**AIM OF THE EXERCISE**:
Could you report every line of the listing below that holds the word "Switch"?

**DATA FOR THIS EXERCISE**:
════════════════

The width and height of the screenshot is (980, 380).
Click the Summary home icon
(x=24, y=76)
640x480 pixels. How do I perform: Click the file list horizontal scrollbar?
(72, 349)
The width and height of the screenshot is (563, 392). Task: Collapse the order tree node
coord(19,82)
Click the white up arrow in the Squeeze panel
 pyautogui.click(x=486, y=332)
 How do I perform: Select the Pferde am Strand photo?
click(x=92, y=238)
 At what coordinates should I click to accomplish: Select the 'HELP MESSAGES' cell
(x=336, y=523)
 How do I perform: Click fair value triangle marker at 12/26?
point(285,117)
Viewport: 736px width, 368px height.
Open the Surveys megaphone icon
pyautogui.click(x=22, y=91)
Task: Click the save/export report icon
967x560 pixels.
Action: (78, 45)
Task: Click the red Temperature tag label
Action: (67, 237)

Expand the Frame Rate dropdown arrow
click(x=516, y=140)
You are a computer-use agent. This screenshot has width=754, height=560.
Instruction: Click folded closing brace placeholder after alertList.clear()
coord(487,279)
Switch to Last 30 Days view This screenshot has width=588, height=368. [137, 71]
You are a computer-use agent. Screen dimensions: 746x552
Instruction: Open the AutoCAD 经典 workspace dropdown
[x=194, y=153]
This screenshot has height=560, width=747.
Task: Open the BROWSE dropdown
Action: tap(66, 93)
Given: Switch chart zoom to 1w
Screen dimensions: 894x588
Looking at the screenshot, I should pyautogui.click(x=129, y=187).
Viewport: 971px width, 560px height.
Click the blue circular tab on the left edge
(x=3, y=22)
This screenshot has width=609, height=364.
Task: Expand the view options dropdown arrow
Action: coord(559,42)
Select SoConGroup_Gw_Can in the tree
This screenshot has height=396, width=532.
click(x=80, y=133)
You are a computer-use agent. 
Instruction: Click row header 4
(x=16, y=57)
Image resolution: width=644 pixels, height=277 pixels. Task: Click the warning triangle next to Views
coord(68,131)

════════════════

**OUTPUT FOR THIS EXERCISE**:
Switch to Last 30 Days view This screenshot has width=588, height=368. [137, 71]
Given: Switch chart zoom to 1w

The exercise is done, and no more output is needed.